With these firm words I move to the side to cross over and head resolutely towards the check-in desk to check in my bags. My heart beats at a crazy pace, I didn't think I could be so firm in my tone and words, but the suffering of these last months has changed me deeply, the disappointment experienced has made the naive neighbourhood girl who hung on his every word grow up quickly.
Today's Sanem has learnt a hard lesson, she has learnt not to trust and to put herself before everything and everyone.
My hands are shaking as I hand over the tickets and documents to the clerk and my mind is in the grip of a whirlwind of conflicting emotions and feelings that face each other relentlessly:

"He came looking for you all the way here."
"You can't trust him"
"He said he only deluded himself that he could live without our love"
"He turned his back on you without any hesitation"
"He admitted he was wrong"
"He hurt you too much"

It is the latter ultimately the truer truth than any other consideration, he hurt me too deeply to even think of trusting him again and then there is another reality now to take into account, I have learnt that I have to prioritise myself, I have to pursue my dreams and aspirations.
My priority now is to fulfil myself first and foremost as a woman and as a professional in a sector that is giving me enormous satisfaction. I have accepted this new challenge as a copywriter at Hyal Etmek and this is the only thing I have to concentrate on, this is the only thing that must exist I have to learn to keep my poor wounded heart locked away from every tremor of love that for me can no longer be, not after what he has done to me.

I hand over my luggage and without turning to look at the spot where I left it a short while ago, I set off resolutely towards the passageway allowed only to those who are leaving, I am almost there when a hand on my arm once again holds me back. I look up decisively at him, I must be strong, determined and firm in my position.

-Sanem, right now I can't do anything but ask your forgiveness for what I did to you, now that I'm watching you leave I can fully understand how devastating it was to watch someone you love leave.
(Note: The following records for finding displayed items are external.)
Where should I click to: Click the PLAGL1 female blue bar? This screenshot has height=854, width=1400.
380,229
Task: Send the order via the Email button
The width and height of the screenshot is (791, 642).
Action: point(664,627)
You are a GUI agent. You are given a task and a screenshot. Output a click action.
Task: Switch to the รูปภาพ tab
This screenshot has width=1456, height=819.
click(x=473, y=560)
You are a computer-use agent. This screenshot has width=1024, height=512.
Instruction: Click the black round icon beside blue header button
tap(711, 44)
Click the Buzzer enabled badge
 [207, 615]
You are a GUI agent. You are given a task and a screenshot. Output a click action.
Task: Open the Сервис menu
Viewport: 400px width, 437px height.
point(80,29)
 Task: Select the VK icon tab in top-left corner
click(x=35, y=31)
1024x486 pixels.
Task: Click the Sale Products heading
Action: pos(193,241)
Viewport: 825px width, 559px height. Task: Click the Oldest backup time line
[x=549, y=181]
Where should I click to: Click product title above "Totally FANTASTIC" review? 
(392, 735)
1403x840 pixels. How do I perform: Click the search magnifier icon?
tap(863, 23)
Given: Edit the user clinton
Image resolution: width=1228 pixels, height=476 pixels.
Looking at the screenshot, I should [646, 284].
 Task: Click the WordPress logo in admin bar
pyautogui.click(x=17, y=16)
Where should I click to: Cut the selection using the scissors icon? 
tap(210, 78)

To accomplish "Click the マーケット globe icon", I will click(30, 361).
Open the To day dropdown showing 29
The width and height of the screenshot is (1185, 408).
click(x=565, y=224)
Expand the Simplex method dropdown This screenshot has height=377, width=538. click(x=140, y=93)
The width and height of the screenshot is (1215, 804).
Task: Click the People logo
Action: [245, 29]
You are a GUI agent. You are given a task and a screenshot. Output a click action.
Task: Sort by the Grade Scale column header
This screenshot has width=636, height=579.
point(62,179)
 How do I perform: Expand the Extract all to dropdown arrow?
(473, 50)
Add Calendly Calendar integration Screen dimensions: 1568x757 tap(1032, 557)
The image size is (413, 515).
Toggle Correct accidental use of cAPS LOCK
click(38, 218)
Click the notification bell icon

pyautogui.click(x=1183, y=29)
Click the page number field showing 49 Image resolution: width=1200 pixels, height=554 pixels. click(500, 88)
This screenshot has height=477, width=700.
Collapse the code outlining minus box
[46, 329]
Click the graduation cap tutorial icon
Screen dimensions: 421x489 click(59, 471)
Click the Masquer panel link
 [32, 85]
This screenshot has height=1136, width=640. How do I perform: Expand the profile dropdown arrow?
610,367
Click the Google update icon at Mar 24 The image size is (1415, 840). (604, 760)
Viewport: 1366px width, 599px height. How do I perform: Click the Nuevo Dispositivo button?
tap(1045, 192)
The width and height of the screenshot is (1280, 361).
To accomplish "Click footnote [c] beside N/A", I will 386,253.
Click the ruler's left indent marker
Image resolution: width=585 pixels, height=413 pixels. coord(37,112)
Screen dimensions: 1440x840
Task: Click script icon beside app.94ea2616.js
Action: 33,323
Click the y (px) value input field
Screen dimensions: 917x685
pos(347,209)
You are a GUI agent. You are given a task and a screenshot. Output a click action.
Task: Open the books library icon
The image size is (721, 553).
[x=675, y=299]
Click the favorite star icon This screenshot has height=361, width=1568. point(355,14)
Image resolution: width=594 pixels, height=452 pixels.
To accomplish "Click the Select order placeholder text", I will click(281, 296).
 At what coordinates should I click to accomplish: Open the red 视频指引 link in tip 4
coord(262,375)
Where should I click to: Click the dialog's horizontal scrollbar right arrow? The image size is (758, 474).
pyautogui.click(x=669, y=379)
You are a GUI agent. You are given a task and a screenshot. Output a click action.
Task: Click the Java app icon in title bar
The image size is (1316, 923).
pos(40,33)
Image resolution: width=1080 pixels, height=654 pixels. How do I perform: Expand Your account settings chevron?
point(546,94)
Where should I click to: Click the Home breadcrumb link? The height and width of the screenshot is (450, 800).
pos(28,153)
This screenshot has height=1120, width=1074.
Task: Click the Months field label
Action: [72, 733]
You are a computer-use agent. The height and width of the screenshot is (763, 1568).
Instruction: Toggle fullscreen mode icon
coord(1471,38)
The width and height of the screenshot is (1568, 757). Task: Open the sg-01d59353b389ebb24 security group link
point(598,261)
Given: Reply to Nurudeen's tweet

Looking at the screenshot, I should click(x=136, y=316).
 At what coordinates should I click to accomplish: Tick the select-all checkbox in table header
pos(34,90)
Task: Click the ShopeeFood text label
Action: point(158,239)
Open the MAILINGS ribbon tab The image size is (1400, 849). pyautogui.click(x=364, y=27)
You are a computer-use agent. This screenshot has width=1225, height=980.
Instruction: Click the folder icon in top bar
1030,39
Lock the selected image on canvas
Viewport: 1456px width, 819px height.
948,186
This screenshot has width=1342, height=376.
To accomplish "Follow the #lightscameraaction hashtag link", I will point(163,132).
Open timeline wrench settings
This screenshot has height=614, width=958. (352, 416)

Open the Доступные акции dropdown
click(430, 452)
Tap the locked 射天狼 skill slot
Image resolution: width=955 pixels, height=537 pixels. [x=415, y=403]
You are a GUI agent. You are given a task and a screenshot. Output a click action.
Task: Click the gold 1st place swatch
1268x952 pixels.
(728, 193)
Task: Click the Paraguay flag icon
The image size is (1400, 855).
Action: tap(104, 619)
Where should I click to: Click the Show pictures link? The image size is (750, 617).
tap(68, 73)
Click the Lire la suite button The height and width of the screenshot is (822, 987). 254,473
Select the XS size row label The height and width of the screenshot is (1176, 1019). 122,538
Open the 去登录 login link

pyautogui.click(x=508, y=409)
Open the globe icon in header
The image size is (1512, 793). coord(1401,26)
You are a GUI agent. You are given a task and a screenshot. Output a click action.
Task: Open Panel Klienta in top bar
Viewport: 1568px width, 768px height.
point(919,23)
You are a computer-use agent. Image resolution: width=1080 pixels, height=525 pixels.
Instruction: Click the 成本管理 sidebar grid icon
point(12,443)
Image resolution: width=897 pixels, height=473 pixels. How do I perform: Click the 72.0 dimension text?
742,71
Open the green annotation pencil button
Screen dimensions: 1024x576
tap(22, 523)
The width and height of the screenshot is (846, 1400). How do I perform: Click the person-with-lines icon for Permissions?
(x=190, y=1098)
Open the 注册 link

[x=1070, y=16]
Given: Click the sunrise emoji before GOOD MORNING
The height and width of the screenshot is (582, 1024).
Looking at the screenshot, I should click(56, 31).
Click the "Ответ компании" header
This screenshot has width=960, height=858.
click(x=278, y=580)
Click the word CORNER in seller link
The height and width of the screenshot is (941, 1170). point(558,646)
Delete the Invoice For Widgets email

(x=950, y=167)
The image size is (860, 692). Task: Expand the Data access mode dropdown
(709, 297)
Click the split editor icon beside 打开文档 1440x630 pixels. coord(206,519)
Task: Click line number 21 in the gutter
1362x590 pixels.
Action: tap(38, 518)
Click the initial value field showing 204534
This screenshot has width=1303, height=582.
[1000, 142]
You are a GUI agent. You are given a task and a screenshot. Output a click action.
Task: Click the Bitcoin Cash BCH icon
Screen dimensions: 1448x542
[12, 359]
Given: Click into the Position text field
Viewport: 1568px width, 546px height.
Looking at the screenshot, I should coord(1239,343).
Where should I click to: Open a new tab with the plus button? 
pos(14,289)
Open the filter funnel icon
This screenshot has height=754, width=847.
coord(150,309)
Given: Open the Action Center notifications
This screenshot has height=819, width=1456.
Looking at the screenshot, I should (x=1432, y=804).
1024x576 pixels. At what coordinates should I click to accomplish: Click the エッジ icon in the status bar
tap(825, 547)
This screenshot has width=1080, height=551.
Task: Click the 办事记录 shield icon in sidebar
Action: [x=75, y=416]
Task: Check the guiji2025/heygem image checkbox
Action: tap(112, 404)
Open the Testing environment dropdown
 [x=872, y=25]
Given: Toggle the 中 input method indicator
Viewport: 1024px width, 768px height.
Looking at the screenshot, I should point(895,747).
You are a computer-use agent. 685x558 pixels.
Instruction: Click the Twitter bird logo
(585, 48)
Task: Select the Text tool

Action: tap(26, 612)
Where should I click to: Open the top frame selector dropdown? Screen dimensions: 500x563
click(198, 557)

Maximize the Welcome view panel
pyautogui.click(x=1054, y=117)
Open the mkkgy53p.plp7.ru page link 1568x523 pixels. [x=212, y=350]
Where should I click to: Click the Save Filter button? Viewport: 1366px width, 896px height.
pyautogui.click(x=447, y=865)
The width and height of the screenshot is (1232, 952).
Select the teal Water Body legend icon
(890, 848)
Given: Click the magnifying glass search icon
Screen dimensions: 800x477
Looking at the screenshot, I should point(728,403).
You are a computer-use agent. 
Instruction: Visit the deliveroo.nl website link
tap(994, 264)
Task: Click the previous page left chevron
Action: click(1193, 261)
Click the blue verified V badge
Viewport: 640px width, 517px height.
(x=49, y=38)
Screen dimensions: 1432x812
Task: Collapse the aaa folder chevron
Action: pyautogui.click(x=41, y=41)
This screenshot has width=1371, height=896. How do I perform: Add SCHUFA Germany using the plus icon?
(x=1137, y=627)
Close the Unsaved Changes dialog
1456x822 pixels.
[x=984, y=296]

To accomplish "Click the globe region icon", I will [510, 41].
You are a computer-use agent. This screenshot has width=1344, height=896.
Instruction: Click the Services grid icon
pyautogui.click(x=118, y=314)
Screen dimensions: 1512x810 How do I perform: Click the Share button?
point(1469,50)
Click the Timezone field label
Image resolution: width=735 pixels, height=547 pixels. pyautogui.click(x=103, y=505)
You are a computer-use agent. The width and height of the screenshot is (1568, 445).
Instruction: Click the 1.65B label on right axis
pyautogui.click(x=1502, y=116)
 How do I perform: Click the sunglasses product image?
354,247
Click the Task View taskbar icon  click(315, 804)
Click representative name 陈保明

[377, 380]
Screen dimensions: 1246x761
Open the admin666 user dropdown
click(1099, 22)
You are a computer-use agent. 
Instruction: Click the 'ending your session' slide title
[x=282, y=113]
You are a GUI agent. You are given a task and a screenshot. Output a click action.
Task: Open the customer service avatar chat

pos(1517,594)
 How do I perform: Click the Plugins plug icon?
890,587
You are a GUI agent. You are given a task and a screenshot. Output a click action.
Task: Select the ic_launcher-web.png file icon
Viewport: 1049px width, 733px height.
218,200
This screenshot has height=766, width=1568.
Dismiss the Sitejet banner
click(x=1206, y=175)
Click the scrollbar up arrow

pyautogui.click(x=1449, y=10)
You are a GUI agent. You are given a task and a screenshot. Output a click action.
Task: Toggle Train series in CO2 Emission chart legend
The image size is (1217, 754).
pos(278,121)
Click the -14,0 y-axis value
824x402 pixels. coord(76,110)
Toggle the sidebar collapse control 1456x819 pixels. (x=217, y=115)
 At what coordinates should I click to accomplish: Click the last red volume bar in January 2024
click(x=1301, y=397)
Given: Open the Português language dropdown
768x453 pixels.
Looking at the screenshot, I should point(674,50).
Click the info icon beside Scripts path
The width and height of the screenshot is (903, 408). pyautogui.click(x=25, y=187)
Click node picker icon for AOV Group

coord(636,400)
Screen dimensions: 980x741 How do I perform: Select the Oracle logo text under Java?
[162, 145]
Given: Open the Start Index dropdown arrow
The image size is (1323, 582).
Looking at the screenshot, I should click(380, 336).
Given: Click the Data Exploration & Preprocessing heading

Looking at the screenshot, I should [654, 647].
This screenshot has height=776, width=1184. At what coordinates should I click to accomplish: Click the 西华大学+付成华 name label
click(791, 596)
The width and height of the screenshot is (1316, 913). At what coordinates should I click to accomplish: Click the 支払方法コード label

Because I love you Sanem, of this I have no more doubts, I have always loved you and I was so afraid of this, I had never felt such a powerful feeling and not knowing how to live and manage it I preferred to run away.
I would like to explain what I have understood in these months of distance but I realise that this is not the place or the time, you have made an important decision for you and your life and I cannot do anything but respect it.
I'm proud of you Sanem, I've always been more than convinced that you could do great things and that's what you're proving, congratulations on the new job, I'm sure it will be another success like the project you did for HXC Cosmetic.
But don't think I'm giving up so easily, I won't give up on you this time, I will fight as you have always fought for us.
Sanem Aydin I tell you that this is not a hoşçakal, farewell but a yakında görüşürüz goodbye see you soon. Know that you will be in my thoughts and dreams every moment as you have been since, right here in this airport, I made the very bad decision to abandon my heart and soul here in Istanbul by deciding to leave you -

What he just said leaves me breathless and unable to reply, it's too much to process and assimilate in the few minutes I have before boarding is closed for my flight.
Once again, however, a single sentence repeats itself endlessly in my mind: 'He hurt you too much'.
I shake my head trying to regain control of my emotions which have been put in turmoil by what he just said - It was too much Can, that's all I can say, it was too much the pain you made me feel, I don't think it's something I can find the strength to overcome. I'm sorry but I really have to go now, they're about to board my flight -

I pass him with my heart tightened in a vice that closely resembles the same heartbreak I felt seeing him do the same thing months before. I've only taken a few steps and his voice comes through loud and clear as he says - Have a good trip, yakında görüşürüz see you soon Sanem, this time I won't give up, that's my promise.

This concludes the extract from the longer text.